FAQs about Undergraduate History Courses and the Major

1. How can I get into a course that is closed?
To be “forced” into a course that has reached its maximum enrollment, you must obtain permission from the instructor. The Undergraduate Office of the History Department cannot help you. Only the instructor of the course in question has the authority to admit extra students over the enrollment cap—and this is only possible if the fire code limit for the classroom has not been reached.

If the instructor agrees to admit you to the course, your next step is to contact the Assistant to the Chair of the History Department, Gloria Paveljack ( She is the person who can actually put your name into the computer. To do this, she needs to see written permission from the instructor. You can go to see her in person or e-mail her (including a forwarded e-mail from the professor agreeing to admit you to the class).

2. How do I get accepted as a History major or minor?
After you have fulfilled the basic requirements (two History courses with a C or better), you need to fill out an application and come in to the Undergraduate office for advisement. Try to avoid the Drop/Add period at the start of the semester and the last two weeks of the semester, as both are times when there are often long lines.

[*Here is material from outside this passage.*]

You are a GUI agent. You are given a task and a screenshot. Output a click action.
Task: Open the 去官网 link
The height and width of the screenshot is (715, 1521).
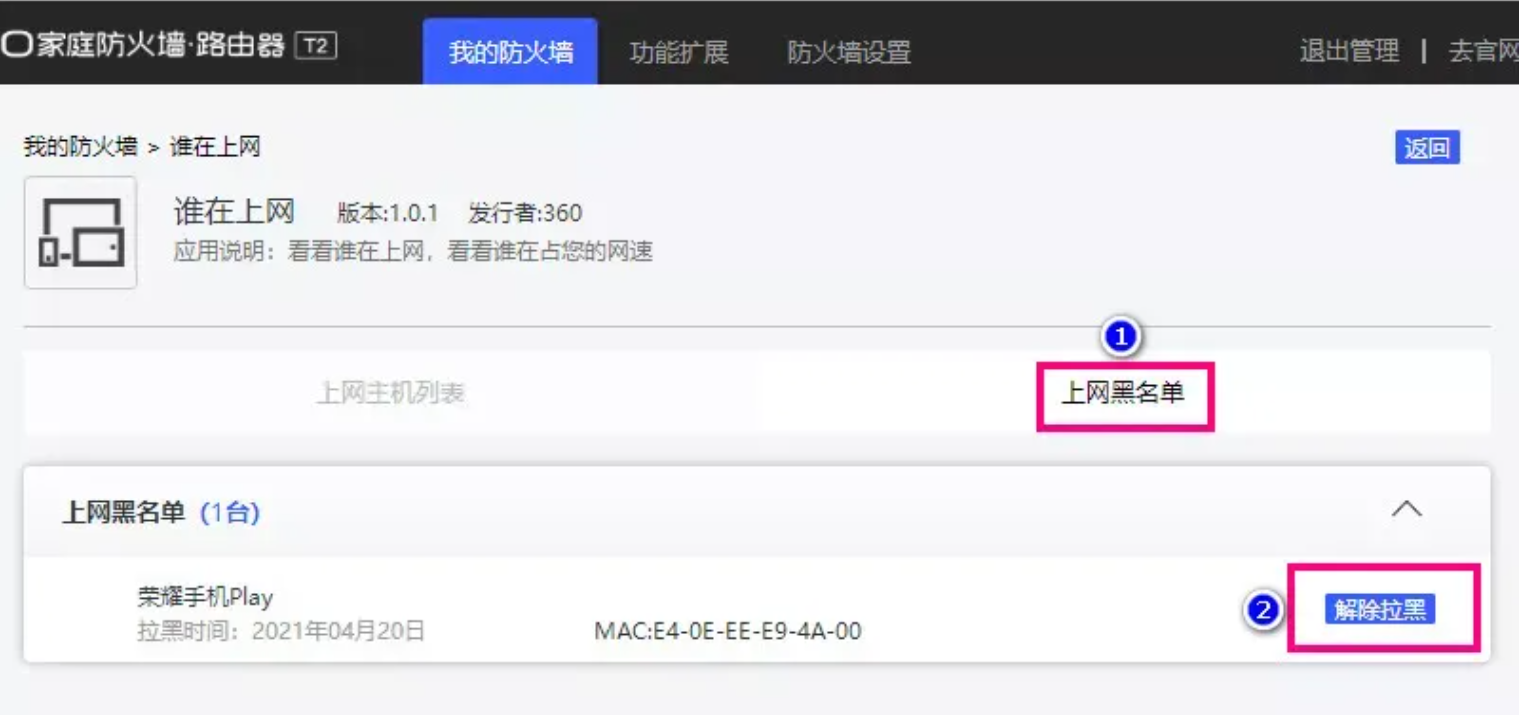pyautogui.click(x=1485, y=51)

3. Can I use World Civilization courses to qualify as a History major?
Yes, the department will accept World Civ courses toward the 12-course requirement for graduation as a History major. When you apply, however, we would like at least one of your 2 courses to be a regular history course.

4. Do I need to make an appointment to talk to an advisor in the History Department?
No appointment is necessary. The Undergraduate Office (Park 540) is open for walk-in consultations several days a week. Hours are posted each semester. You can call the department to find out these times (645-2181).

5. Are there any prerequisites for history courses?
No specific courses are required, but students are encouraged to begin with lower-division (100-and 200-level) classes before taking upper-division (300- and 400-level) ones.